Лена М. из Киргизии:

­ У нас была Родина, а теперь ее нет. Кто я? Мама – украинка, папа – русский. Родилась и выросла в Киргизии, вышла замуж за татарина. Кто мои дети? Какая у них национальность? Мы все перемешались, наша кровь перемешалась. В паспорте у меня и у детей записано – русские, а мы – не русские. Мы – советские! Мы будем жить тут. Чернобыль – наш дом. Наша родина. (Вдруг улыбается). А птицы здесь такие, как и у нас. И памятник Ленину стоит… Рано утром в соседнем доме стучат молотками, доски с окон снимают. Встречаю женщину: «Откуда вы?» ­ «Из Чечни». Ничего не говорит… Ходит в черном платке… Меня люди встречают… Удивляются… «Привезли бы вы детей туда, где чума или холера?». Так то ж чума и холера. А этого страха, который здесь, я не знаю. Не вижу. Нет его в моей памяти. Я людей боюсь… Человека с ружьем…

Монолог о том, что только во зле человек изощрен, и как он прост и доступен в нехитрых словах любви.

­ Я тут полюбил мыслить. Молюсь я просто: Господи, воззвах меня! Услыши! Я тут один – мученик. Я не шляюсь – я каюсь…

Евгений Александрович Бровкин, преподаватель Гомельского государственного университета:

­ Я задумался: почему о Чернобыле мало пишут? Наши писатели продолжают писать о войне, о сталинских лагерях, а тут молчат. Книг – раз, два и обчелся. Думаете, случайность?

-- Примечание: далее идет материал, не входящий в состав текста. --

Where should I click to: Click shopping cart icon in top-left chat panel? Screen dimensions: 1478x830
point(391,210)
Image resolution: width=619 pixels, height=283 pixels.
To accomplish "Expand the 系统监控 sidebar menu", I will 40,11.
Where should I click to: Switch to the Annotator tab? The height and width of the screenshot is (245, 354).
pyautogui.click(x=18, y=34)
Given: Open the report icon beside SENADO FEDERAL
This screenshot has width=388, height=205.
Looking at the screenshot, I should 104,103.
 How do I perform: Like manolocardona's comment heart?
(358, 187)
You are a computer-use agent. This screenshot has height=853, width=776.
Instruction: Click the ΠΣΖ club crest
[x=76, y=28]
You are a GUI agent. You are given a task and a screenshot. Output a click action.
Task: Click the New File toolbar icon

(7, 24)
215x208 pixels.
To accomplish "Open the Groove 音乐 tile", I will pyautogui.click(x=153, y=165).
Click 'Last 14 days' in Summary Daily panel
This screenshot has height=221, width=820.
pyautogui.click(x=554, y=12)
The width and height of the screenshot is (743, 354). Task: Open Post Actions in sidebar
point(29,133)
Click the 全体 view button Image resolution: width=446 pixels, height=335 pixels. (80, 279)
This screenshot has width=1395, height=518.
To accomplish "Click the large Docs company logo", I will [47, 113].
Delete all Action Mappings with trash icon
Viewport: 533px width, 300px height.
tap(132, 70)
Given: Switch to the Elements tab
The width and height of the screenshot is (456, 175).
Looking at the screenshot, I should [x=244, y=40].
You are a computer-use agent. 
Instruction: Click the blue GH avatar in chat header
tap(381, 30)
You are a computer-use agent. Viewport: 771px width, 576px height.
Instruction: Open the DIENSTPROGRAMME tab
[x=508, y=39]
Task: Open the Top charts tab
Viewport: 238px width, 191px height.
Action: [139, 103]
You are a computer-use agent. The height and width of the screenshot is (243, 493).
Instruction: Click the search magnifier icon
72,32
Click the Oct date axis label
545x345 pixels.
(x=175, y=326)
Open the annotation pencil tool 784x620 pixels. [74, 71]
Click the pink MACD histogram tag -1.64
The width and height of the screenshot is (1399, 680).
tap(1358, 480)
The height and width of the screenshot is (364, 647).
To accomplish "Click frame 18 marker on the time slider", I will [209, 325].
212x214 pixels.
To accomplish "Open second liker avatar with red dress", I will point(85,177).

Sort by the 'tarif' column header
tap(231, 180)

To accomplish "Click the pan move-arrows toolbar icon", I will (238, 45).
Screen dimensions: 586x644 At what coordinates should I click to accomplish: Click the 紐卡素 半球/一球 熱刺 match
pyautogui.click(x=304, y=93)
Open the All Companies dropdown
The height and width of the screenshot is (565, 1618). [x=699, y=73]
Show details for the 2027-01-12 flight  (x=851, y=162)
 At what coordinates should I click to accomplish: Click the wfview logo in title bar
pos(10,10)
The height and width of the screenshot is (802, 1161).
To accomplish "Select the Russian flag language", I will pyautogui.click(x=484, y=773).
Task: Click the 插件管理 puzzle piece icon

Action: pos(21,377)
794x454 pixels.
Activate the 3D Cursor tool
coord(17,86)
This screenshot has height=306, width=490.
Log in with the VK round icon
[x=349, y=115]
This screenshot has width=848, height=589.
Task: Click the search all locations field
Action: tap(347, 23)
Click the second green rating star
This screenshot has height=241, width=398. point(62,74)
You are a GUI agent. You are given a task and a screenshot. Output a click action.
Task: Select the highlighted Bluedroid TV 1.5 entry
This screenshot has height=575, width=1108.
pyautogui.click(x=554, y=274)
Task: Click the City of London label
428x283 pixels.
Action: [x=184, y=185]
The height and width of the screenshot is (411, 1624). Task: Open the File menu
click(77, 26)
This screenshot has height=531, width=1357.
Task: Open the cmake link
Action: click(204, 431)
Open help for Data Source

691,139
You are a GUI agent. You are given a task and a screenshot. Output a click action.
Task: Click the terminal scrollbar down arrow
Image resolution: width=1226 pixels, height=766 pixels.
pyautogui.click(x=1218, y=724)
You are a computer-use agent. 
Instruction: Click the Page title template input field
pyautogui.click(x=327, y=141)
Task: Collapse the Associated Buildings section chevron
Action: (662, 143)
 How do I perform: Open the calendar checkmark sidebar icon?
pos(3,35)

Событие до сих пор еще вне культуры. Травма культуры. И единственный наш ответ – молчание. Закрываем глаза, как маленькие дети, и думаем: «Мы спрятались. Нас проминет». Из будущего выглядывает что­то, и оно несоразмерно нашим чувствам…

Еще можно цитировать и цитировать! Кого­то бросила жена, у кого­то ребенок после Чернобыля «в панцире родился» ­ чтобы девочка просто пописала, мама должна была из нее мочу пальцами выдавливать. В баночку. Можно пересказать чужой рассказ, как кошки заглядывали в глаза, как выли собаки, как прорывались они, бедные, в автобусы за людьми – все чувствовали, все понимали… А еще можно процитировать главу «Детский хор», но я приведу только один абзац:

­ Я лежала в больнице… Мне было так больно… Я просила маму: «Мамочка, я не могу терпеть. Лучшей убей меня!»…

Что еще? Светлана Алексиевич в конце книги приводит публикации белорусских газет за 2005 год – про организацию туров в «зону»: «Посетите ядерную Мекку… Цены умеренные…».